“Em que consiste a pior das cobardias? Parecer-se cobarde perante os outros e manter a paz? Ou ser-se cobarde perante nós próprios e provocar a guerra?”
cit. Jean Giradoux
Excelente frase para começar algo que já está acabado, ou como diríamos em anatomia: " já é residual como o ar que fica depois de expirarmos".(eu sei que foi uma analogia um bocado radical mas é a melhor maneira de descrever o estado)
Começo por falar das três piores coisas que me podem fazer: mentir, ignorar e "usar". São coisas horríveis e quem o faz não é de certo um ser humano, passa apenas por ser alguém que habita a Terra, mas que não faz por merecer.
Se essas pessoas andarem na rua e não interagirmos com elas, são-nos pessoas indiferentes. Mau é quando os nossos caminhos se entrelaçam e daí surgem desilusões, aparentes mentiras e injustiças. Confiamos nessas pessoas e de repente nos fazem cair de lá de cima das nuvens, não das que estão mais altas, mas das intermédias.
Ao pensarmos em fazer alguma coisa a alguém, devemos primeiro pensar se gostávamos que nos fizessem a nós, se gostávamos de sofrer por coisas que nem percebemos, sem sequer termos alguma satisfação do que se está para ali a passar.

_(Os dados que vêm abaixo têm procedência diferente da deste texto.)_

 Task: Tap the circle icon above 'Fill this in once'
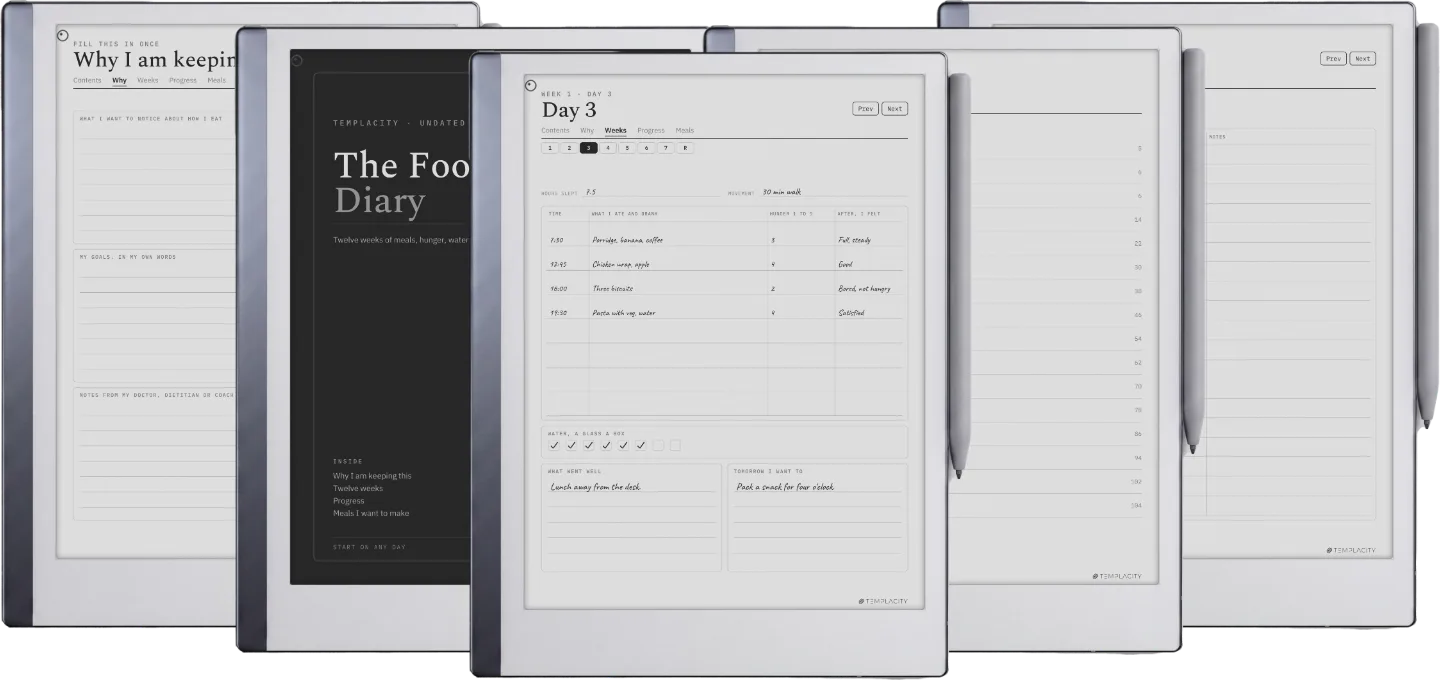(63, 34)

Aparentemente estaria tudo normal, até ao ponto em que caímos num poço de incertezas, de dúvidas e a nossa auto-estima diminui para um nível consideravelmente baixo.
Eu sei muito bem que não devia "poluir" o meu Blog com estas coisas, mas escrever é uma maneira de libertar aquilo que tenho cá dentro.
Este post já é um bocado tardio, pois já o devia ter sido escrito ontem, tenho a certeza que aí sairia um post gigante, pois iria ter muito que dizer, visto estar "em cima do acontecimento".
Por mim nem tinha posto isto aqui, mas como a minha querida irmã Bifas insistiu para eu escrever algo sobre este estado com vista a finalizar esta etapa da minha vida, eu escrevi.